The American Civil Liberties Union, the ACLU of Idaho, Legal Voice, and the law firm Cooley LLP have since sued the state of Idaho to challenge the student-athlete law on behalf of two athletes: Lindsay Hecox, a transgender athlete wishing to compete in cross-country for Boise State University next year; and Jane Doe, a cisgender 17-year high schooler who worries about being subjected to invasive testing to prove her female identity — which she argues she could be subjected to if another student or rival team alleges she is ineligible to compete because she is transgender, even if that allegation is made in bad faith as an attempt to sideline her from competition.
“Transgender people belong everywhere — and that includes in sports and in Idaho,” Arli Christian, a campaign strategist for the ACLU, said in a statement. “While the lawsuit against the state of Idaho moves through the courts, it is important for everyone to speak out so that Idaho — and the rest of the country — sees how misguided and dangerous this law is.”
Two other female cross-country and track athletes at Idaho State Unviersity, Madison Kenyon and Mary Marshall, who are being represented by former anti-LGBTQ Congressman Raul Labrador (R-Idaho) and the anti-LGBTQ Alliance Defending Freedom, have since requested to intervene in the case, alleging that they will be disadvantaged by the inclusion of transgender athletes in their sport.
But a similarly large coalition of civil rights groups has weighed in on the side of the transgender athletes and their cisgender allies, calling for the NCAA to take a decisive stance on the matter.
“The National Women’s Law Center works every day to fight for gender justice.
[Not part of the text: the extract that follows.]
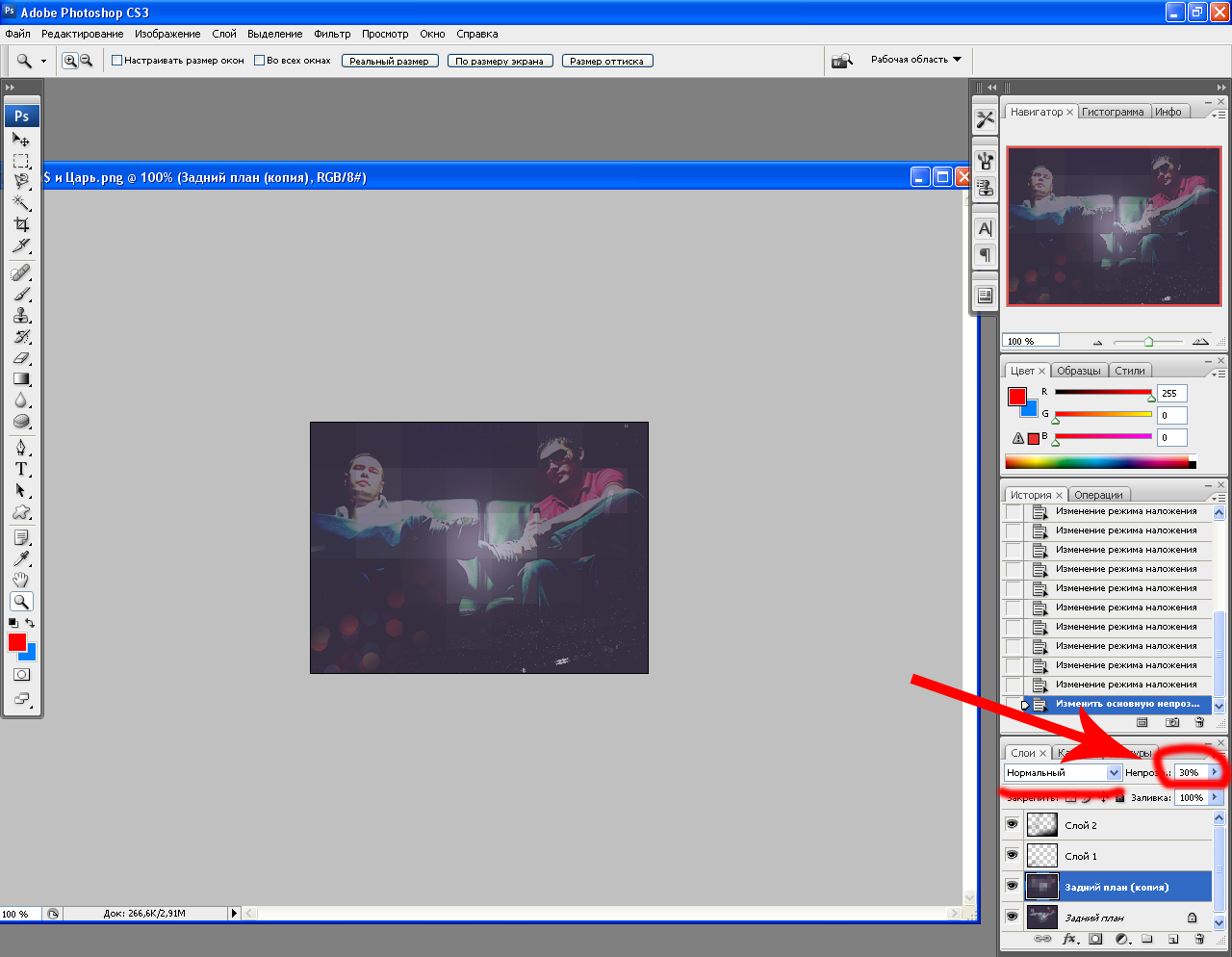Expand the opacity 30% slider arrow
Viewport: 1232px width, 957px height.
point(1215,772)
That’s why we are proud stand with our transgender sisters in opposition to laws like HB 500,” Neena Chaudhry, general counsel and senior advisor for education with the National Women’s Law Center, said in a statement. “Athletics are a space where everyone should be welcome, regardless of their gender or gender identity. The NCAA should make it clear that anti-transgender discrimination has no place in sports.”
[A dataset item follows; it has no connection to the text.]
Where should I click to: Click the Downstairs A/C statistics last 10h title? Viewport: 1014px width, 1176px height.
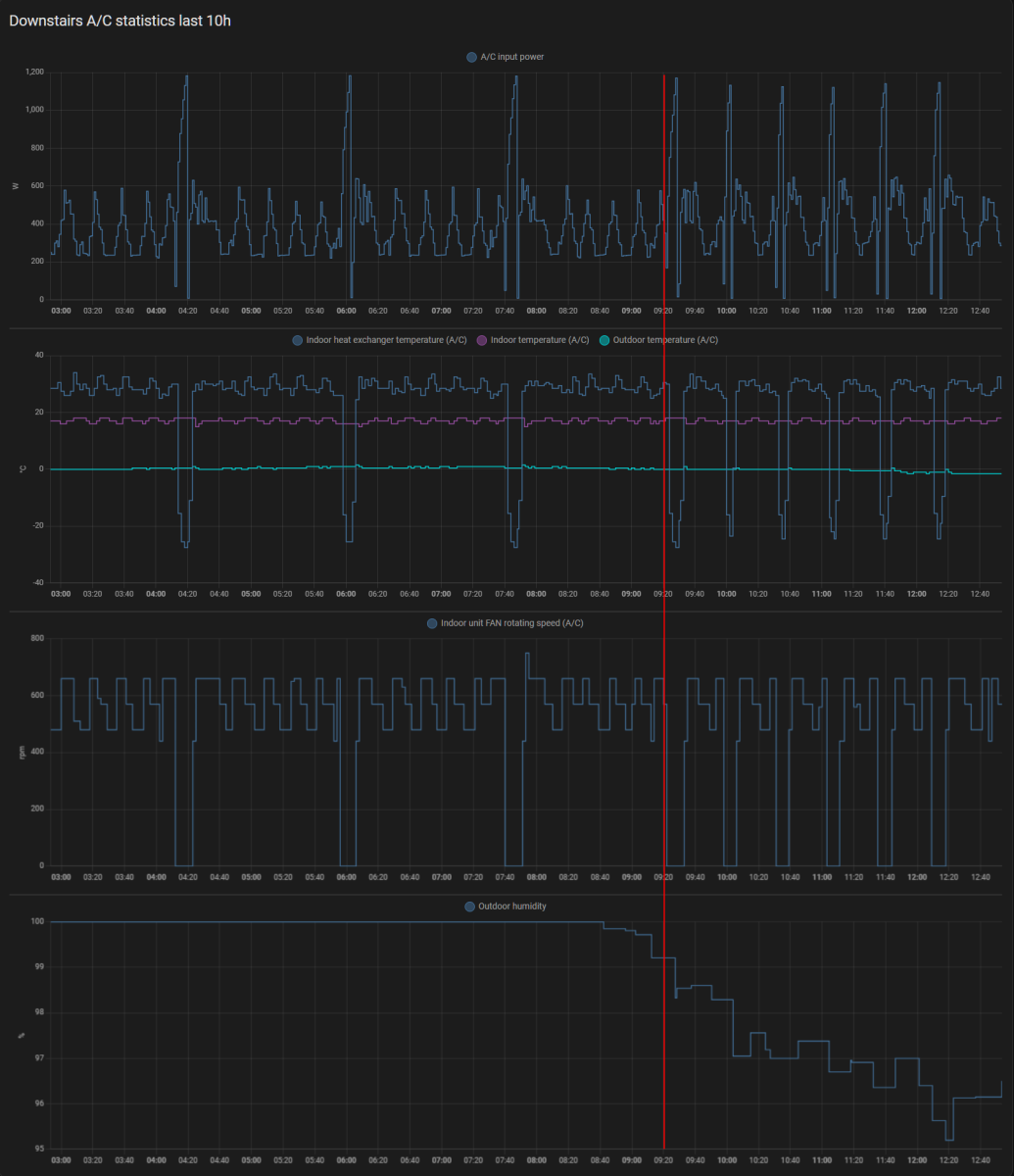coord(121,21)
“Full participation in school sports is fundamentally a civil and human rights issue,” Vanita Gupta, the president and CEO of The Leadership Conference on Civil and Human Rights, said in a statement. “Anti-transgender discrimination has no place in any of our institutions, including school athletics. The NCAA must uphold its own non-discrimination policy, and we urge them to relocate games from Idaho while HB 500 is law.”